THE PROBLEM - In the records below, some lines hold the word "computer". Copy each of those lines.

Saved entries
════════════════════

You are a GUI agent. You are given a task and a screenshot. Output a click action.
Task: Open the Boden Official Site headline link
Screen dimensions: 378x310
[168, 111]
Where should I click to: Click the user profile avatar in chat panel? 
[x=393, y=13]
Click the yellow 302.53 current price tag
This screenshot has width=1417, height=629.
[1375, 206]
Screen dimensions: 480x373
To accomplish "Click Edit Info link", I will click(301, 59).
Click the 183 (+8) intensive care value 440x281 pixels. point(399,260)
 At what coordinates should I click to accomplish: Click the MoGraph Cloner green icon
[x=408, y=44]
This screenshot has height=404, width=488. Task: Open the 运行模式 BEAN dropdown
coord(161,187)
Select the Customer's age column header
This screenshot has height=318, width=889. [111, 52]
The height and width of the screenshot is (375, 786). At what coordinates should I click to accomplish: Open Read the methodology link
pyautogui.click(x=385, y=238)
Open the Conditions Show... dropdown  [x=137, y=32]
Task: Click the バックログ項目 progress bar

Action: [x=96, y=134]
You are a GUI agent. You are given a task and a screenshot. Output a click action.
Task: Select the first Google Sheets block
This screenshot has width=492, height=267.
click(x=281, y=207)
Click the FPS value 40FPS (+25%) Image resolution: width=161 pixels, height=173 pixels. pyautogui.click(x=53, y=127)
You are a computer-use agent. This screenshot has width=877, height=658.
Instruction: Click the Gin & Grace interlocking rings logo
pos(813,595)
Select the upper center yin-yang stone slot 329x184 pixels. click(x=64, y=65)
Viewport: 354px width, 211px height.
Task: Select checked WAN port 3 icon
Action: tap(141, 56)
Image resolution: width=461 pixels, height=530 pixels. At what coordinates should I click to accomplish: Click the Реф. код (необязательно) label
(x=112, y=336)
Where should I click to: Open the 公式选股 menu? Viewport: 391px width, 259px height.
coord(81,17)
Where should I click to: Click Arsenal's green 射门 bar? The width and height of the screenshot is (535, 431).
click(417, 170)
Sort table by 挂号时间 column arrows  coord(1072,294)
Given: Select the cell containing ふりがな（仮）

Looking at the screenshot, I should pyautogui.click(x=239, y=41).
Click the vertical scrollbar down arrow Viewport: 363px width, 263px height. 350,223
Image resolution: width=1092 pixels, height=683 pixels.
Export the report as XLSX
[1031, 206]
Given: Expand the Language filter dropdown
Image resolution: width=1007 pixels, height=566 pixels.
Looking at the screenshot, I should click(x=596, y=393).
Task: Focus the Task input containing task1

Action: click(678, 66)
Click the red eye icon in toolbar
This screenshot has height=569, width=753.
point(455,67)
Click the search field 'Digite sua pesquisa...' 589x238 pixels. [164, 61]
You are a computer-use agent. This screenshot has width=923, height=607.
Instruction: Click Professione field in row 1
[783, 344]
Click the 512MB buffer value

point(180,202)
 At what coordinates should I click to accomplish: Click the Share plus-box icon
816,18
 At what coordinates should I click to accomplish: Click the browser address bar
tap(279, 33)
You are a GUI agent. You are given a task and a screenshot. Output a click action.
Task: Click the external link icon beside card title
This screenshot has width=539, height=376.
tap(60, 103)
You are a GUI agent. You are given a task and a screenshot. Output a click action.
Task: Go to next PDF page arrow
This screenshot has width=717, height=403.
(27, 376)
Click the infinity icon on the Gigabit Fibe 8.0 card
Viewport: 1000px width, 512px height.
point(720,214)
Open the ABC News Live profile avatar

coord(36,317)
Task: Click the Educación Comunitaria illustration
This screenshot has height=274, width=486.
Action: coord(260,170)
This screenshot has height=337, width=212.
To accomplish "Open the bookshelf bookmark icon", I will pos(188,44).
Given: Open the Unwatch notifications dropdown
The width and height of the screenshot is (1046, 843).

════════════════════

TASK SOLUTION -
You are a computer-use agent. This screenshot has width=877, height=658.
You are a computer-use agent. This screenshot has width=923, height=607.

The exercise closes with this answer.